───── TEXT SECTION

The head of the House Veterans Affairs Committee on Thursday criticized the Department of Veterans Affairs for ignoring the law Congress passed in July giving the VA chief greater authority to fire employees for mismanagement or bad conduct.
Not only has VA been slow to fire anyone since Congress granted it the new authority, but it has created a five-day advance notification period for informing employees of the disciplinary action, said Rep. Jeff Miller, R-Florida.
"These questionable actions are to be found nowhere in the law that we wrote and the president signed," Miller told VA officials who appeared before the committee Thursday.
Sloan Gibson, deputy secretary of Veterans' Affairs, countered that the five-day advance notice, intended to ensure the employee was given due process, was established on the "clear and unequivocal advice" of VA general counsel.

──────────
───── SUPPLIED INFORMATION

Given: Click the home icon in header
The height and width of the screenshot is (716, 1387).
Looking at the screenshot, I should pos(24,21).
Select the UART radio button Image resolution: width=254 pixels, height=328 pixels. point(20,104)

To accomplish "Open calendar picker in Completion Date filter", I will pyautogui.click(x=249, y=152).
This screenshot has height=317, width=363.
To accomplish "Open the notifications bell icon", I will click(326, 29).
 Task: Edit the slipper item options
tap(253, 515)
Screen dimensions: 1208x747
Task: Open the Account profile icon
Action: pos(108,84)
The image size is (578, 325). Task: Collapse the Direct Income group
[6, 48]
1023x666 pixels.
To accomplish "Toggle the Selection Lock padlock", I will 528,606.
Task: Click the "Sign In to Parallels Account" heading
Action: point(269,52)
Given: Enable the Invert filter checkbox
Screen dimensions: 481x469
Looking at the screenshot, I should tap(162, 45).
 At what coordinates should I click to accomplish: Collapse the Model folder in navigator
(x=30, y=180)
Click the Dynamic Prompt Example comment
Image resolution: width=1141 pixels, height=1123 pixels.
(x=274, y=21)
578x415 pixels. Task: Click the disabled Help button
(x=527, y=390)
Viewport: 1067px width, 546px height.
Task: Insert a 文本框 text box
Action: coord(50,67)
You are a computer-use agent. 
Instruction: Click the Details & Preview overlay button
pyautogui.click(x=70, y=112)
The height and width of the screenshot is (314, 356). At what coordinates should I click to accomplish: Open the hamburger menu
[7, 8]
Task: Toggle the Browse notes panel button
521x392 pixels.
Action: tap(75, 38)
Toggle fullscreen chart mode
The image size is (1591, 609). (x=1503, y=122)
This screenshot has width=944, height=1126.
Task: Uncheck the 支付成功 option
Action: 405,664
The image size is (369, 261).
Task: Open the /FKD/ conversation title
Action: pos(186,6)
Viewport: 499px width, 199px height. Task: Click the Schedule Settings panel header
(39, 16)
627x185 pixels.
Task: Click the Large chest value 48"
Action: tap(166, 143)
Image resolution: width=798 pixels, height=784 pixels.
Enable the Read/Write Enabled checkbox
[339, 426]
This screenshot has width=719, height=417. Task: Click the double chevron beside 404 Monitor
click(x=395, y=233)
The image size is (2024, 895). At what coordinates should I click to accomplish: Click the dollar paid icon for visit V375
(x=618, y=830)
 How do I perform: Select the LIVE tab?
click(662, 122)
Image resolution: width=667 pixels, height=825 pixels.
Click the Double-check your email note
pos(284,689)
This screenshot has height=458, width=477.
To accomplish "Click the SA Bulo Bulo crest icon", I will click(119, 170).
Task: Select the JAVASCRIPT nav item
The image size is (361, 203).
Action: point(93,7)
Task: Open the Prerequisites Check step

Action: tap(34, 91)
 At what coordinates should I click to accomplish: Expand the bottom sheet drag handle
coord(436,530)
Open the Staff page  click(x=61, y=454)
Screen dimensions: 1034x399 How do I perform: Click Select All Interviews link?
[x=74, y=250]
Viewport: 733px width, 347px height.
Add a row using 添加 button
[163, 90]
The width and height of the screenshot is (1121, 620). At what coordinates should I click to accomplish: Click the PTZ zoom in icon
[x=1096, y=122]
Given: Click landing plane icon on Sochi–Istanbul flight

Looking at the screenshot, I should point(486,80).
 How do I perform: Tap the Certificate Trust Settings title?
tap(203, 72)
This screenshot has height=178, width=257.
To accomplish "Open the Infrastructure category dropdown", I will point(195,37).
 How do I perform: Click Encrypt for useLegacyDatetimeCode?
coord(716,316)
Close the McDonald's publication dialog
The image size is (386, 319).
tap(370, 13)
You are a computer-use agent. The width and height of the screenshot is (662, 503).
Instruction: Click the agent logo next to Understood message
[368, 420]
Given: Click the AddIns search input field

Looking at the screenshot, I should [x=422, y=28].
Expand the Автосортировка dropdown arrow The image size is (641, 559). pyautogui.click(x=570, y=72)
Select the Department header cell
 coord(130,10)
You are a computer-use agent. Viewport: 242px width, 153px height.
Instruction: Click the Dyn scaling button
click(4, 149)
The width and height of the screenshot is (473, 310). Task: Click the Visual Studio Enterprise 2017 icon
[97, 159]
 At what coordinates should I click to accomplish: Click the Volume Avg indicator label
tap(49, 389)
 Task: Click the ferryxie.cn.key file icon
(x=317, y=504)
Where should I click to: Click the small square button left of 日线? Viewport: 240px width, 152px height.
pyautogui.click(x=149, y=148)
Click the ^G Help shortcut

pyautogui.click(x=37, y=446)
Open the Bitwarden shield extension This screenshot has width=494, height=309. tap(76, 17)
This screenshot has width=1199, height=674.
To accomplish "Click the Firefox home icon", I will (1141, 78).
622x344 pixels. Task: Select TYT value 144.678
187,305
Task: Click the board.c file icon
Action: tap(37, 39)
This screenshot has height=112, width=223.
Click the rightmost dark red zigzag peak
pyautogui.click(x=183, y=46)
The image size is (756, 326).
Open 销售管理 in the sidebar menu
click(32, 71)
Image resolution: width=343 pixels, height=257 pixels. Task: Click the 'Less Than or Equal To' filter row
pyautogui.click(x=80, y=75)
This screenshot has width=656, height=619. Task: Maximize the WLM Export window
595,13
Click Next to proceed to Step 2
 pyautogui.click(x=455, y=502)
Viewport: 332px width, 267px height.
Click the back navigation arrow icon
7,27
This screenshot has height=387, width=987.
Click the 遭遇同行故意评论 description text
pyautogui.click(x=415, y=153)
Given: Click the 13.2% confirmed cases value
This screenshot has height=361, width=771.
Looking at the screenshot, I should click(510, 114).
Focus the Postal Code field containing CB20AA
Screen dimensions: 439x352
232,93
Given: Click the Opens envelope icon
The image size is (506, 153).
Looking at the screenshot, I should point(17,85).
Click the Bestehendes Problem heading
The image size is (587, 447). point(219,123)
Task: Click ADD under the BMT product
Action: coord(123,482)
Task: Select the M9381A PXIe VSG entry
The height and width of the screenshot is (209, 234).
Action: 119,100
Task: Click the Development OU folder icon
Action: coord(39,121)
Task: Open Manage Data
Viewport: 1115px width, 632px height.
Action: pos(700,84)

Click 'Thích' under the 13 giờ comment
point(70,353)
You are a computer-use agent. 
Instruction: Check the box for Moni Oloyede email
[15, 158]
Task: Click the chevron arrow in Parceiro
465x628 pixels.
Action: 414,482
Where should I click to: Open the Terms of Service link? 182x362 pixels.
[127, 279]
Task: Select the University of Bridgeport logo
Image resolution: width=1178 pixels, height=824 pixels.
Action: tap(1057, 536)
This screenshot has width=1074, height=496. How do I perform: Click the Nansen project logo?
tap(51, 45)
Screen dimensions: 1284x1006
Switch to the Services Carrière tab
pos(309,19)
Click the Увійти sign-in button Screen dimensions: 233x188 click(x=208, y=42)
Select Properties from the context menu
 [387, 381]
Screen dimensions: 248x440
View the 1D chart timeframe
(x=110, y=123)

──────────

● **WHAT TO WORK ON**: Repeat word for word the part of the VA article starting with "Not only has" and going on through "Jeff Miller, R-Florida.". The entries have nothing to do with the VA article.

● **RESPONSE BELOW**:
Not only has VA been slow to fire anyone since Congress granted it the new authority, but it has created a five-day advance notification period for informing employees of the disciplinary action, said Rep. Jeff Miller, R-Florida.